## WORK REQUIRED
Exactly as they appear, print the line with "Task: Click the RSI(14) indicator icon" and each line after it through the end of the entries below; leave out pictures.

Source data

»»

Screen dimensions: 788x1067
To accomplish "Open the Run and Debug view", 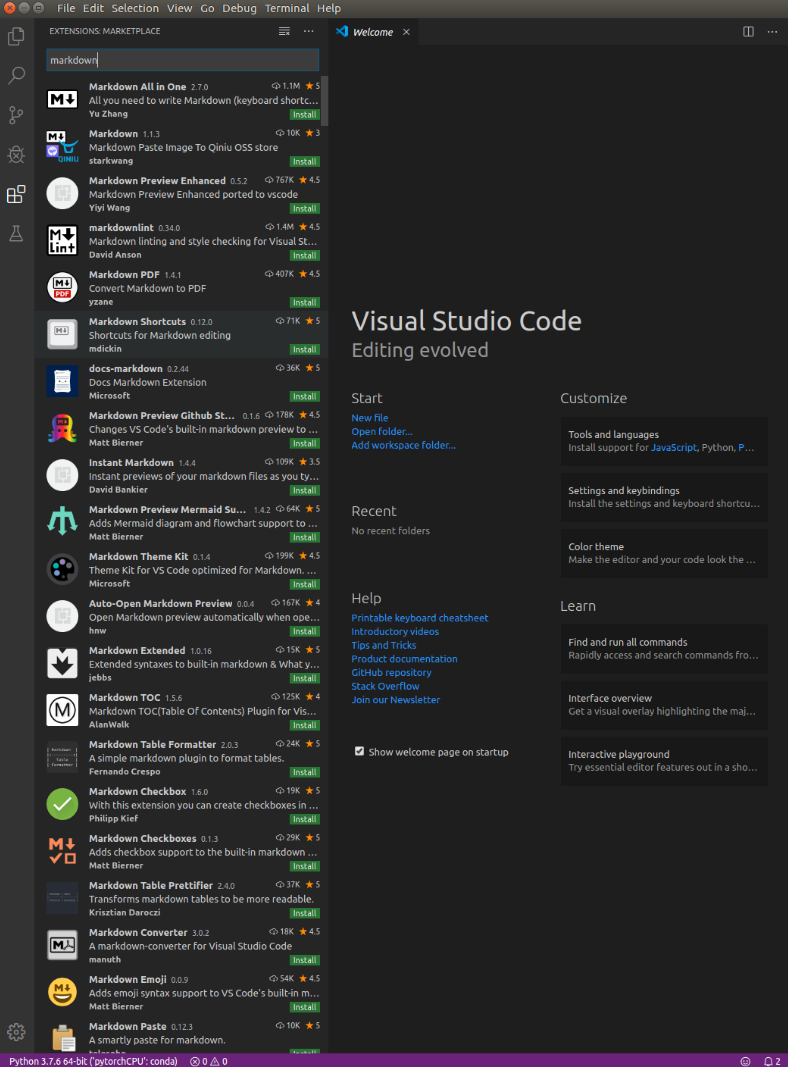I will pos(15,155).
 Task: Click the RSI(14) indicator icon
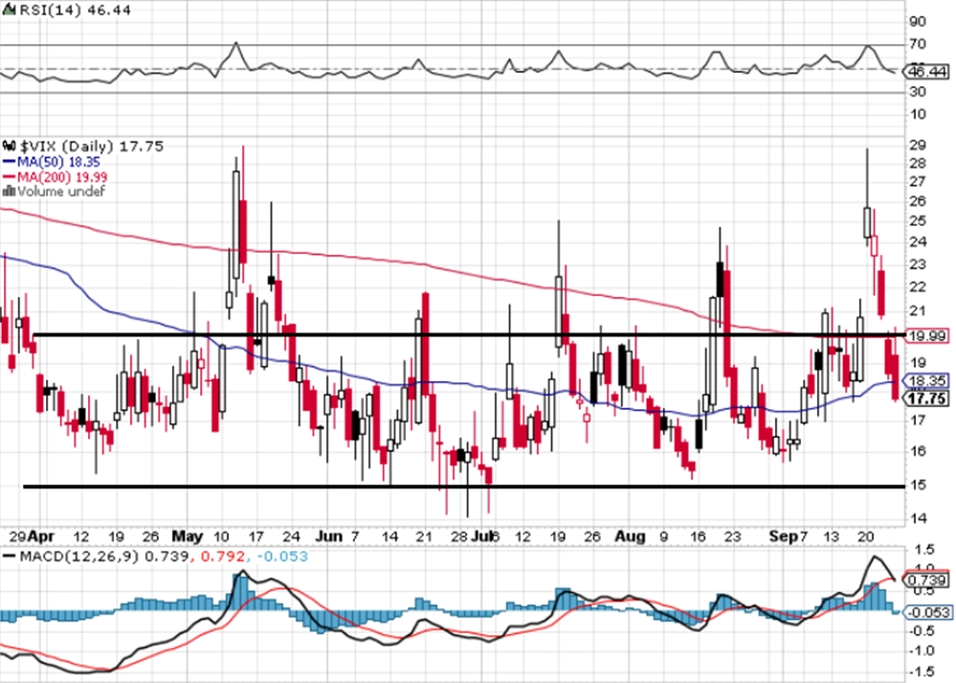pyautogui.click(x=9, y=10)
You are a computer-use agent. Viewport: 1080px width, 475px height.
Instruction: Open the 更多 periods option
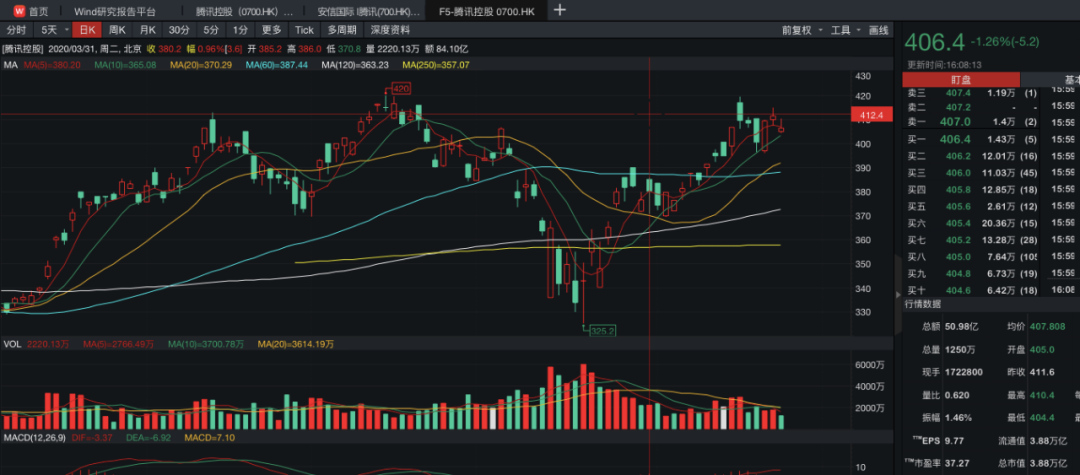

««

## REPLY TO THE TASK
 Task: Click the RSI(14) indicator icon
pyautogui.click(x=9, y=10)
You are a computer-use agent. Viewport: 1080px width, 475px height.
Instruction: Open the 更多 periods option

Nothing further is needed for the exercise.